- EXTRACT
Consider the linear multistep method ${\displaystyle y_{n+1}=\frac{4}{3}{y}_n-\frac{1}{3}{y}_{n-1}+\frac{2}{3}hf(x_{n+1},y_{n+1})}$ for the solution of the initial value problem ${\displaystyle y^{\prime }(x)=f(x,y(x)),y(0)=y_0}$

Show that the truncation error is of order 2.

State the condition for consistency of a linear multistep method and verify it for the scheme in this problem.

Data records
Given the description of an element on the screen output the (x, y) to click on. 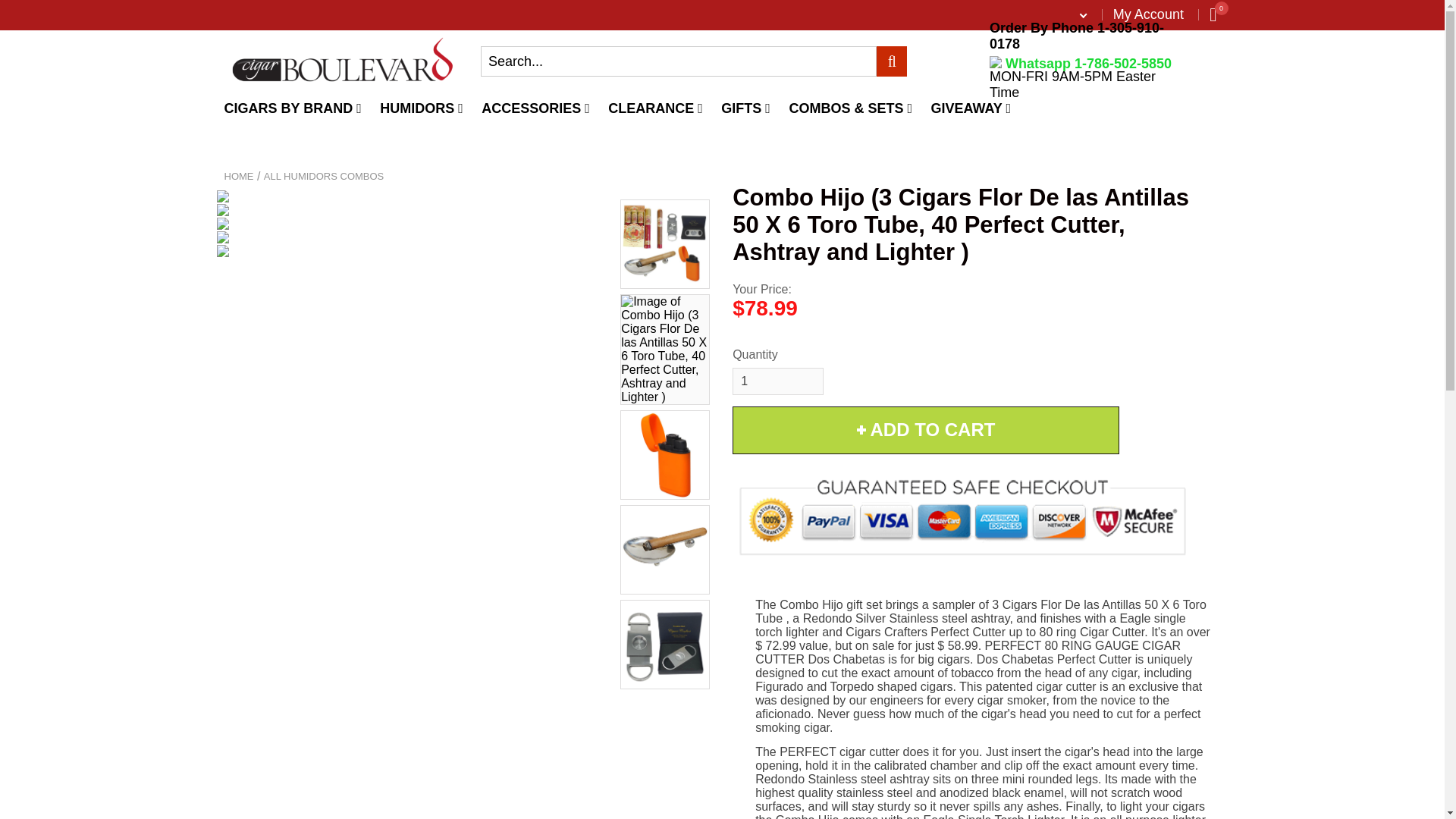
Whatsapp 1-786-502-5850 (1081, 63)
CIGARS BY BRAND (292, 108)
Back to the home page (238, 176)
1 (778, 380)
My Account (1148, 14)
0 (1212, 14)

- REQUEST
Answer these questions about the linear multistep method exercise:
1. What coefficient multiplies y_{n-1} in the method?
2. What initial condition does the initial value problem state?
3. Of what order is the truncation error to be shown?

- EXPECTED ANSWER
1. −1/3
2. y(0) = y_0
3. Order 2